Which is one of several revelations to come out of this rotten development. We finally cleared up a few things about Durant.

First, haters, he was hurt. So you can drop your Twitter-verse conspiracy theories about how he was holding himself out for selfish reasons. Or, in one wild, thin-air supposition, that he was trying to somehow sabotage the Warriors.

Second, not only was he hurt, he played hurt. Any time you hear a player say “the pain is manageable,” you can assume it hurts like hell. Durant knew what he was doing. He could have sat out. Instead, he ended up taking one for the team. Noble.

In addition, before he was hurt, he hit three of those net-didn’t-even-ripple 3s with a nonchalance that made it look like he could do it all night long. In the 11 minutes he played, he reminded you that he is a transcendent player.

Finally, the reaction in the Warriors family made it clear Durant is not the aloof outlier that’s been suggested. After the game, the players consistently steered questions back to sympathy for their teammate. Durant must be touched.

GM Bob Myers has been mocked for puddling up in his press conference, when he announced the injury. There’s even a tin hat brigade suggesting Myers might be faking.

Sure, that makes perfect sense. Heading up to the microphone, Myers thinks to himself: “I know, I’ll pretend to cry. People love that.”

Myers and the rest of the Warriors were crushed. And the emotion of this season - a ragged, hold-onto-the-rope-for-one-last-time run - has everyone a feeling a little raw. This kind of catastrophe must seem almost Biblical.

So what now?

It has been suggested that the Warriors and Durant could agree on a one-year, $31.5 million player option to stay with the team.

I don’t get that. You’re basically paying him for a year in which you may never see him on the court.

And, at the end of that year, he becomes a free agent. There will be encouraging workout videos and talk of how Durant looks great in the gym. Interest from other teams would spike. There would be competition.

And I don’t think that’s misplaced. Everyone heals in their own way and at their own pace, but if anybody can come back from this, Durant can.

For instance, I’ve heard some talking heads say that the injury might decrease his “lift.”

Guys, he’s seven feet tall. Lift is the least of his problems.

He is currently an elite catch-and-shoot 3-point weapon. That’s unlikely to change, even if he isn’t as mobile.

The real tests will be cutting on drives to the basket and covering defensively. How will he do? We will just have to see.

The point is, if you sign him for $31 million, in one year he will be back in play. Do you believe he’s worth a multiyear contract with big bucks? Supposedly, other teams have already said he is.

And that’s why I think the Warriors should go all-in on Durant - offering him the five-year, super max contract of $220 million. They were going to make that offer before he got hurt, and I’d say go ahead and crank it up anyhow.

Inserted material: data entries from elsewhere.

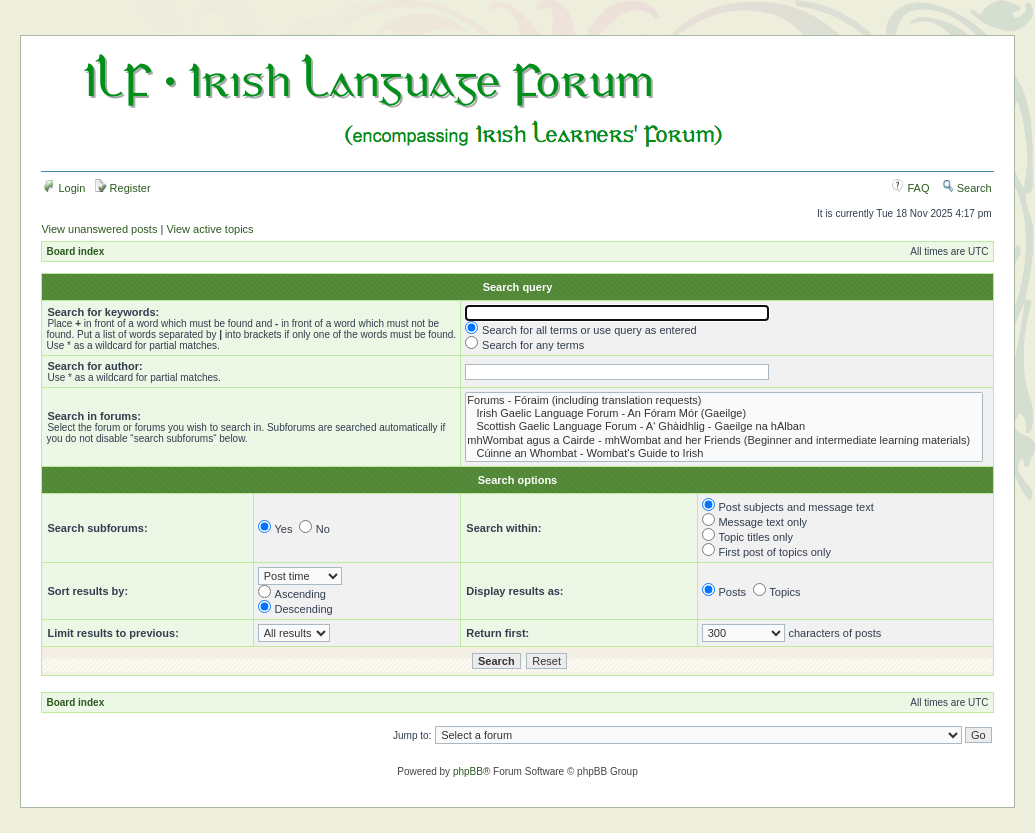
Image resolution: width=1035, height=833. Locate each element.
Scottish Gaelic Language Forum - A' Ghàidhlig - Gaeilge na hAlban (724, 426)
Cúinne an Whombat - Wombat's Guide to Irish (724, 453)
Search (967, 188)
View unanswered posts (99, 229)
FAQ (910, 188)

For starters, you’d have Durant signed up as part of the future of the new arena. You’d be telling fans you were serious. And you would give ever-sensitive Durant a huge vote of confidence.

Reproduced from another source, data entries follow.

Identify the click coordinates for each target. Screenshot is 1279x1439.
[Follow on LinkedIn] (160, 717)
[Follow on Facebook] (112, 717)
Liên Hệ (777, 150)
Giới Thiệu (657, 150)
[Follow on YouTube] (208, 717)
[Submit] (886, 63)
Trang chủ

Now, there are problems with that idea. For starters, you are obviously going to re-sign free agent Klay Thompson. That dagger 3 at the end of Game 5 is now part of his legacy. Thompson will be expensive, but you’ve gotta sign him.

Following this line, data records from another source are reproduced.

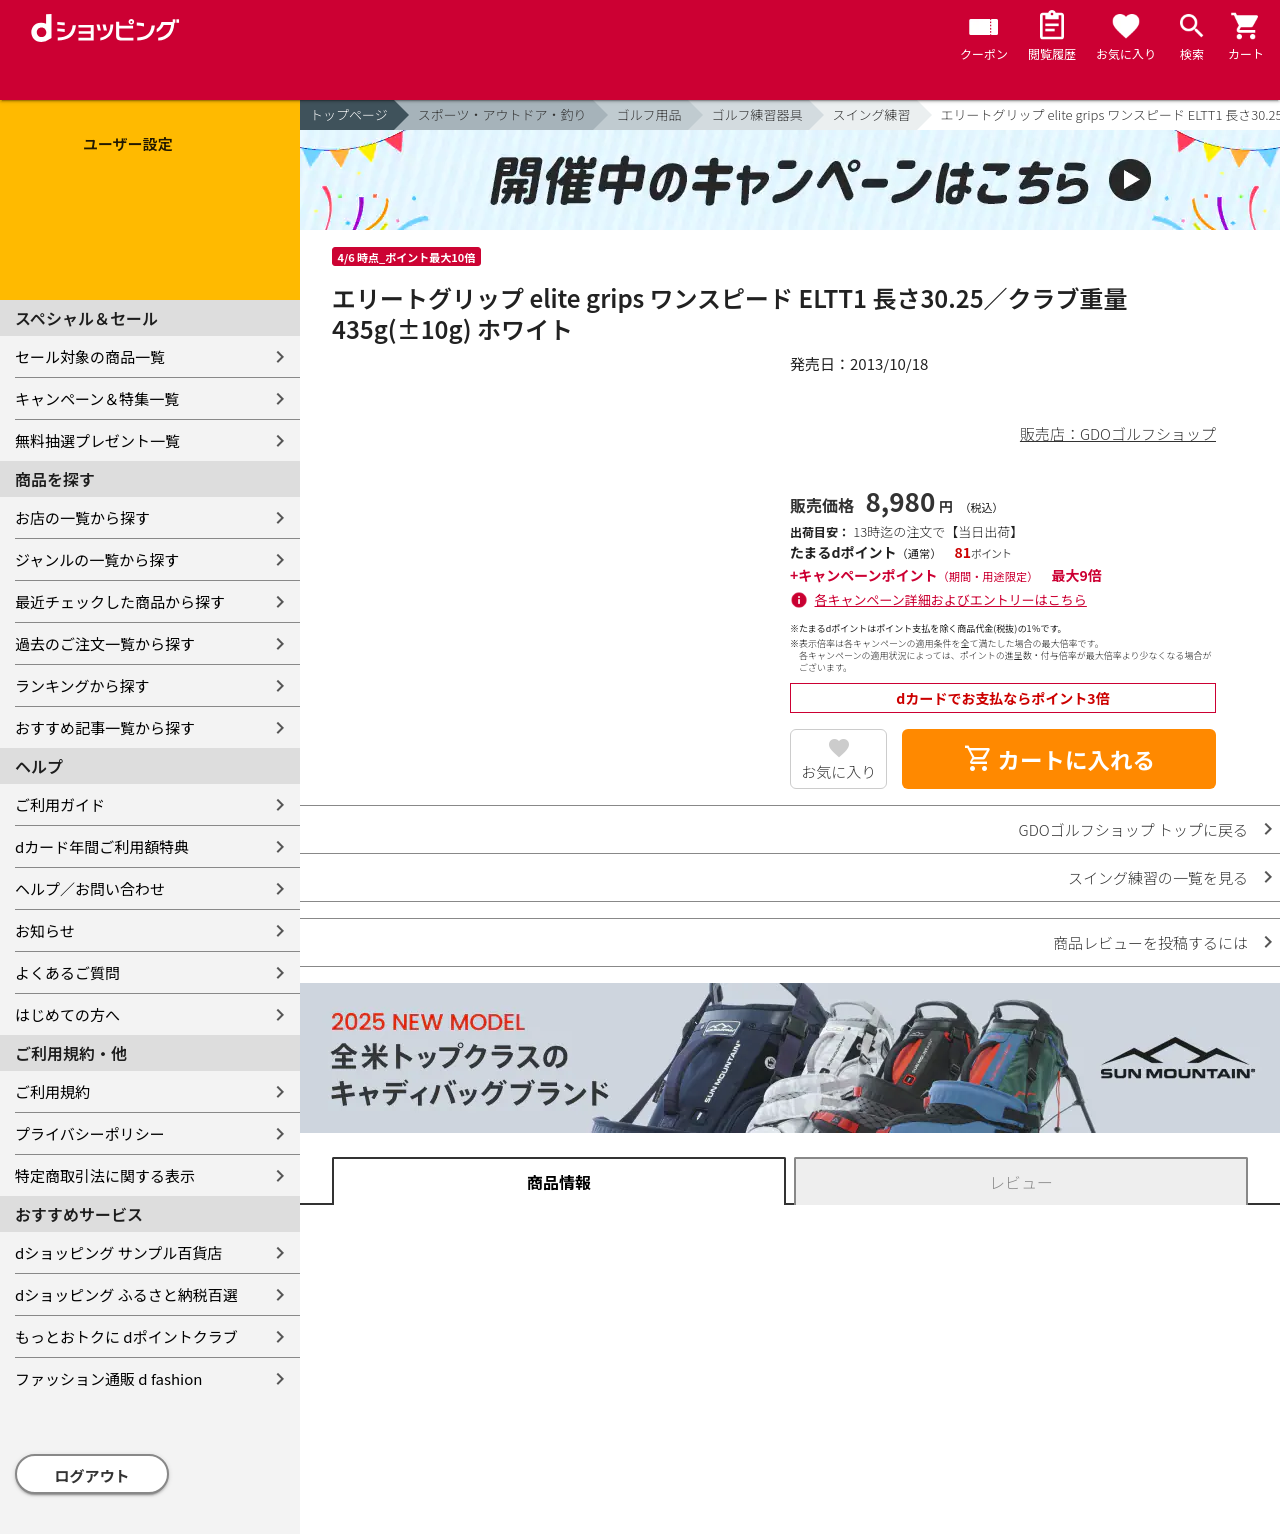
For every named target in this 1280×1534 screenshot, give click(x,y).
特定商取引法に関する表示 (105, 1175)
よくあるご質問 (67, 972)
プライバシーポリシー (90, 1133)
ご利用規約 (52, 1091)
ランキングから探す (82, 685)
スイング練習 (872, 114)
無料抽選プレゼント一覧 (97, 440)
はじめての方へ (67, 1014)
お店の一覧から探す (82, 517)
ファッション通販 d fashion (108, 1378)
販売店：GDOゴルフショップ (1118, 433)
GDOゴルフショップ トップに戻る (1133, 829)
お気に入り (838, 771)
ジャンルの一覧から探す (97, 559)
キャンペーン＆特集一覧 (97, 398)
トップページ (349, 114)
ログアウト (92, 1475)
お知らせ (45, 930)
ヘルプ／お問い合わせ (90, 888)
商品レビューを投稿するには (1150, 942)
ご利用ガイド (60, 804)
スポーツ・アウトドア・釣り (502, 114)
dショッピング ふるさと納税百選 (126, 1294)
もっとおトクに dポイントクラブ (126, 1336)
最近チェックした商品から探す (120, 601)
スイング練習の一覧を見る (1158, 877)
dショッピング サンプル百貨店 (118, 1252)
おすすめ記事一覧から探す (105, 727)
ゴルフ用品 (649, 114)
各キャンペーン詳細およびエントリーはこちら (951, 599)
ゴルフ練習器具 (757, 114)
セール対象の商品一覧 (90, 356)
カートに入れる (1059, 759)
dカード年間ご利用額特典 (102, 846)
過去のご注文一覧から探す (105, 643)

But that leaves crumbs in the cash box for those second-tier players that every championship team needs. Typically you’d get help from the draft, but when you are on a ?five-year run of awesome, you end up picking at the very bottom of the list.

So you have to hope to find a DeMarcus Cousins, a guy who is willing to take the minimum to play for a winner and showcase himself. Or hope you find an undrafted diamond in the rough. But there is a reason why diamonds are valuable. They’re rare.

Who knows, maybe Durant would leave a little on the table for free-agent cash.

Any way you look at it, it all comes down to Durant. Do you believe?

All we can say is this: He chose to go all-in for the Warriors and paid the price.

The team should return the commitment.